I agree…but I can understand why parents might say “Sure, that’s fine, but why on the first day? Why not wait until when all the other vaccines are given? And I’m sure I don’t have it, so why does my baby need it?”
I started doing what parents do…I googled. Wikipedia didn’t explain the early administration. Neither did the vaccine information page from the Hepatitis B Foundation.
The Medline Plus article on the vaccine (from the National Library of Medicine) had an okay sentence:
If the baby’s mother carries the hepatitis B virus, the baby receives the first vaccine shortly after birth.
Fine, we’ve established that. But what about those parents above who are sure they don’t have it?

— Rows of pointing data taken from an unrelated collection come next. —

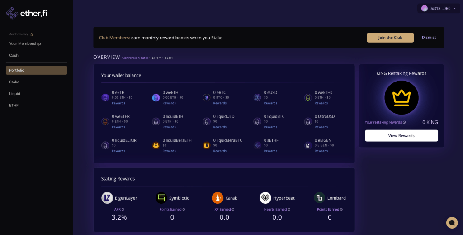463x235 pixels.
Task: Click the eEIGEN token icon
Action: click(307, 145)
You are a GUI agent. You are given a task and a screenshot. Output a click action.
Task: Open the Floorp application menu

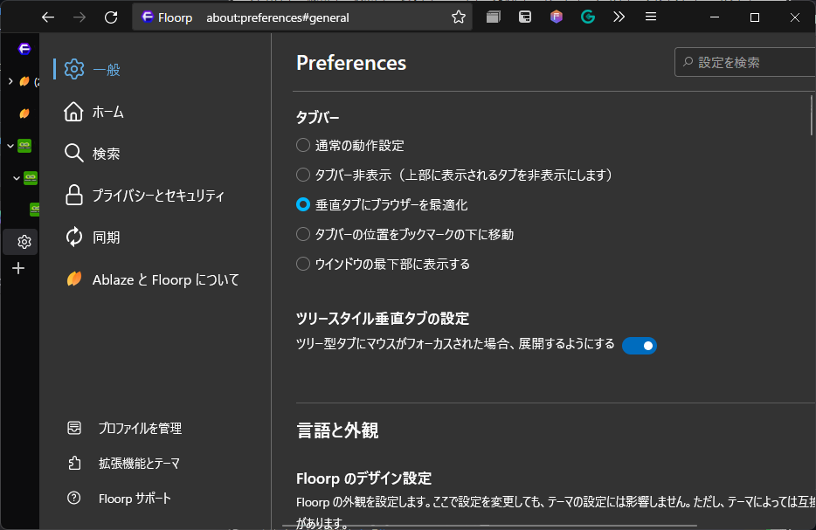[651, 16]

I finally delved into the WHO report Introduction of hepatitis B vaccine into childhood immunization services and found mention of child to child transmission in day care centers and schools. That’s a start. But the US is an area with lower rates of HepB. Why newborns? Section 3.1 has probably the best explanation I was able to find in an official document:
The routine vaccination of infants is also a high priority in countries of low endemicity because this is the only strategy that can prevent HBV infections acquired in all age groups (children, adolescents and adults). In these countries the majority of chronic infections are acquired among adolescents and adults but early childhood infections are important in maintaining the burden of chronic infection. Furthermore, many children who are infected have mothers who are NOT infected with HBV. These infections would not be prevented by identifying infants born to HBsAg-positive women and giving them a birth dose of hepatitis B vaccine.
Now we’re cooking! We’ve got to nip it in the bud early.
And then WHO explains that to prevent transmission from the mother, the vaccine must be given within 24 hours.
There is no evidence of protection against perinatal transmission if the first dose of vaccine is given more than seven days after birth.
Too bad the appendix containing the sheet of information for parents doesn’t have any of this on it. ::sigh::
By this point I was getting a bit desperate and I clicked on a BabyCenter page on the Hep B vaccine. And tada!
Hepatitis B is generally considered an adult disease because it’s known to be transmitted through unsafe sex and shared needles. But many who get it, including children, don’t engage in these “high-risk” behaviors. They’re either infected at birth or they contract the disease from close contact during childhood with others who are infected.
Hepatitis B is highly infectious. An estimated 800,000 to 1.4 million people in the United States have the virus, and 20 to 30 percent of them acquired the disease in childhood. Many of them never feel sick and don’t know they have it, but those who become infected as children are more likely to have long-term health problems such as cirrhosis and liver cancer. About 3,000 Americans die from hepatitis B-related illness every year.
Hooray! That’s probably the best explanation I found! Still not perfect, but a lot more useful than many.
Let’s put together what we’ve learned: HepB is highly infectious. Many people who have HepB don’t know it and children can transmit it to each other. Giving the vaccine within the first day a) prevents transmission from the mother and b) prevents the later transmission that is more common in countries like the US. Just because you, the mommy and daddy, don’t have HepB doesn’t mean the kids in daycare or school don’t.
Now, why the heck did I have to hit multiple websites and pull out quotes to synthesize my own (still incomplete) answer to this? It needs to be front and center so that worried parents have an easy-to-find answer to an entirely reasonable question.
(Thanks to Ken of Autism News Beat for putting me on the right track.)